Prague employs over one-fifth of the Czech workforce, and its earnings are much higher than the national average (+25 percent). In December 2015, the average salary in Prague was 35,853 CZK. This reflected an annual rise of 3.4 percent, which was lower in nominal and real terms than the national growth of 3.9 percent. (In December, inflation in Prague was 0.5 percent, compared to 0.1 percent nationwide.) The city’s economic structure has evolved from industrial to service-oriented since 1990. Pharmaceuticals, printing, food processing, transportation equipment manufacturing, computer technology, and electrical engineering are all examples of industries. Financial and commercial services, commerce, restaurants, hotels, and public administration are the most important in the service industry. Services employ around 80% of the workforce. Prague has 800,000 workers, including 120,000 commuters. Despite the country’s economic crisis, the number of (legally registered) foreign residents in Prague has been growing. As of March 2010, 148,035 foreign workers were estimated to be residing in the city, accounting for around 18% of the workforce, an increase from 131,132 in 2008. The city accounts for almost one-fifth of all investment in the Czech Republic.

Prague accounts for over half of the country’s tourist revenue. The city has roughly 73,000 beds in lodging facilities, the majority of which were constructed after 1990, including over 51,000 beds in hotels and boarding houses.

The city was a famous shooting destination for international projects such as Hollywood and Bollywood motion movies from the late 1990s to the late 2000s. International film production companies have found the mix of design, inexpensive prices, and existing motion picture infrastructure to be appealing.

Prague’s contemporary economy is mostly service and export-based, and the city was awarded the best city in Central and Eastern Europe (CEE) for business in a 2010 study.

According to The Economist’s livability rankings, Prague was named one of the top three cities in Central and Eastern Europe in 2005. In the 2010 2thinknow annual analysts Innovation Cities Index, the city was declared a top-tier nexus city for innovation across several sectors of the global innovation economy, ranking 29th worldwide out of 289 cities, ahead of Brussels and Helsinki for innovation. The New Town street Na pkop is the most costly in Central Europe.

According to Eurostat, Prague placed fifth among Europe’s 271 regions in terms of GDP per inhabitant, attaining 172 percent of the EU average.
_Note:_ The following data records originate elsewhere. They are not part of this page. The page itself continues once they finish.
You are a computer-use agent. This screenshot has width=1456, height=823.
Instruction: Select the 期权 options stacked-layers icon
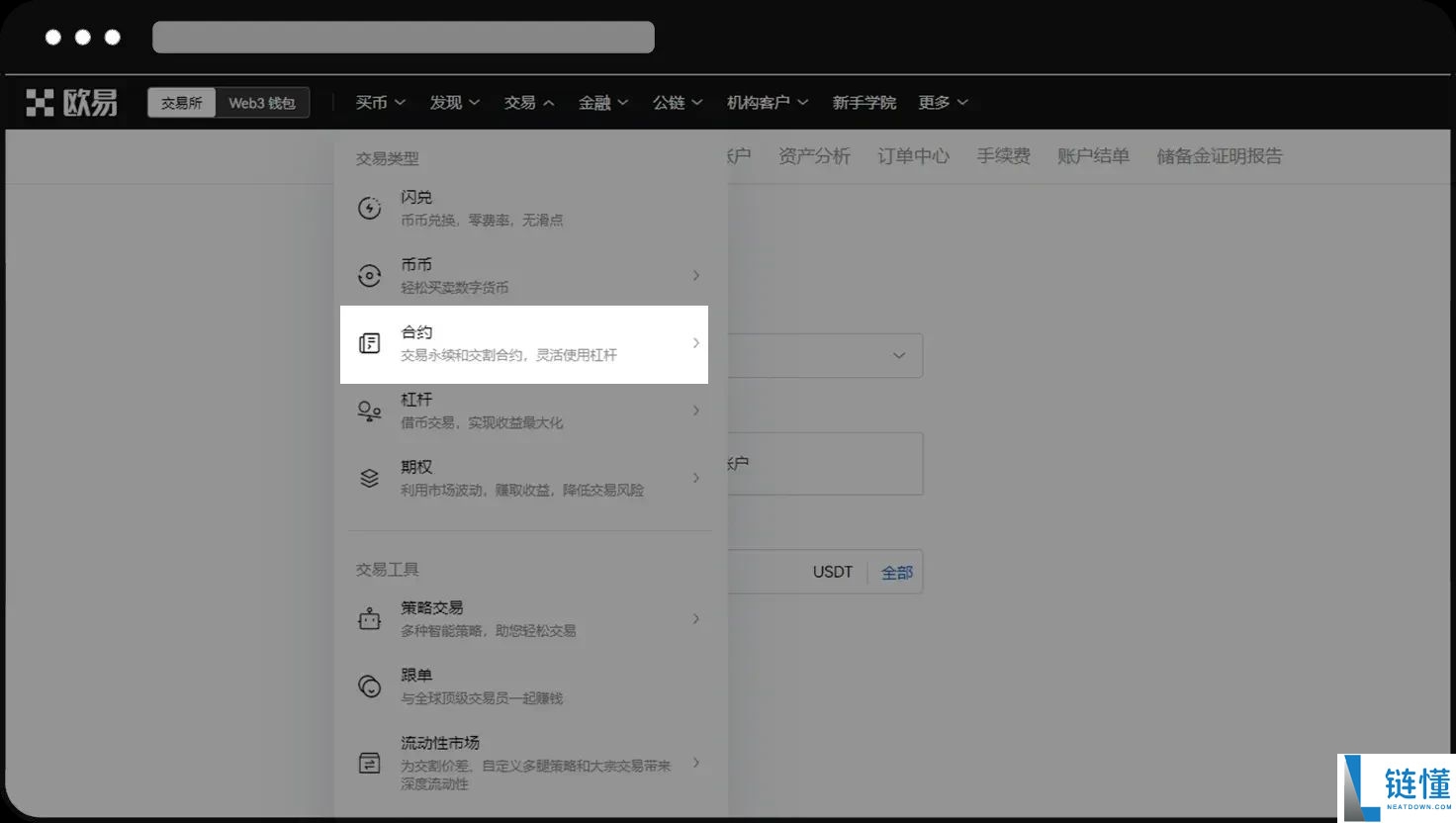pos(369,478)
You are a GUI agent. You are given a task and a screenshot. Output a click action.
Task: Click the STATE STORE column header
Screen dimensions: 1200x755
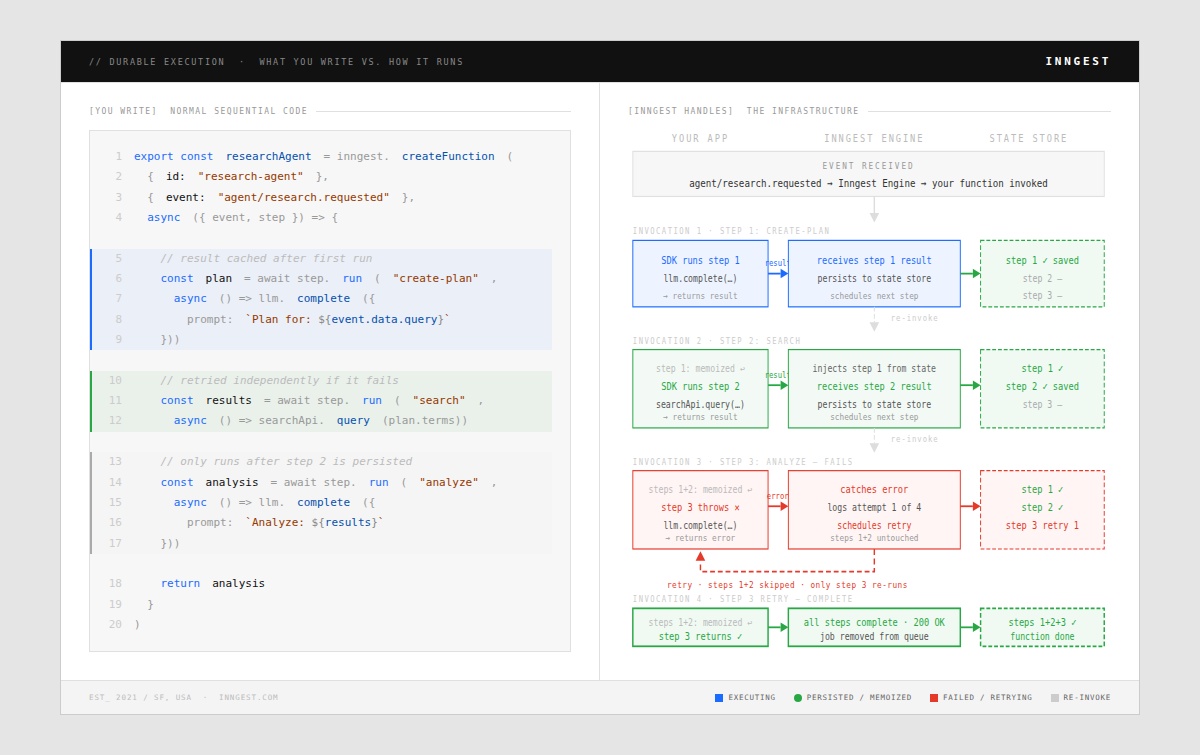click(1028, 139)
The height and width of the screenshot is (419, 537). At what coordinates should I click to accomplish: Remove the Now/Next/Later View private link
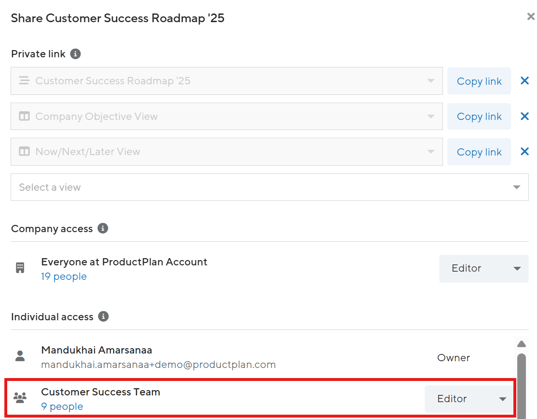tap(524, 151)
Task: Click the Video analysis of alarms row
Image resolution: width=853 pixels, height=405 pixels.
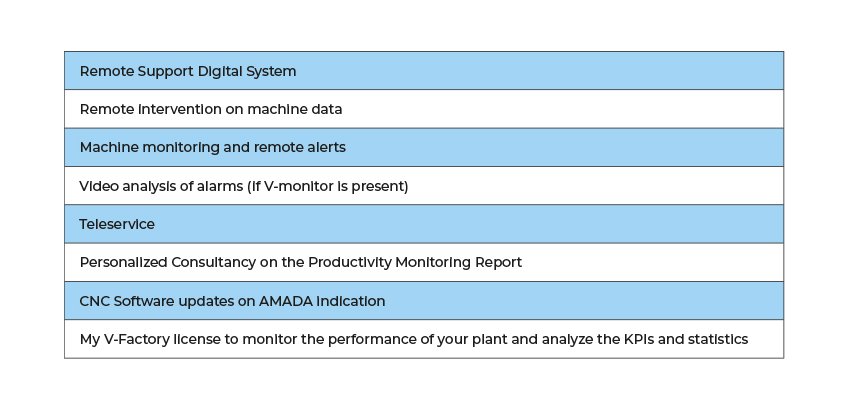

It came in slightly ahead of Paris and much ahead of the Czech Republic as a whole, which scored 80% of the EU average.

Prague is also home to some of the Czech Republic’s most prominent agencies and organizations.

Internet, Comunication in Prague

It is simple and inexpensive to get a local SIM card with 3G connection. Packages differ, so double-check before you buy.

Many hostels and hotels have free internet access on shared computers or over a wireless network, so inquire before paying extra at one of Prague’s many internet cafés.

Almost all McDonald’s and KFC fast food locations provide paying customers with unsecured, free WiFi networks. Most other restaurants and cafés also provide free WiFi, frequently without advertising – look for a network with the name of the place and ask the staff for the password.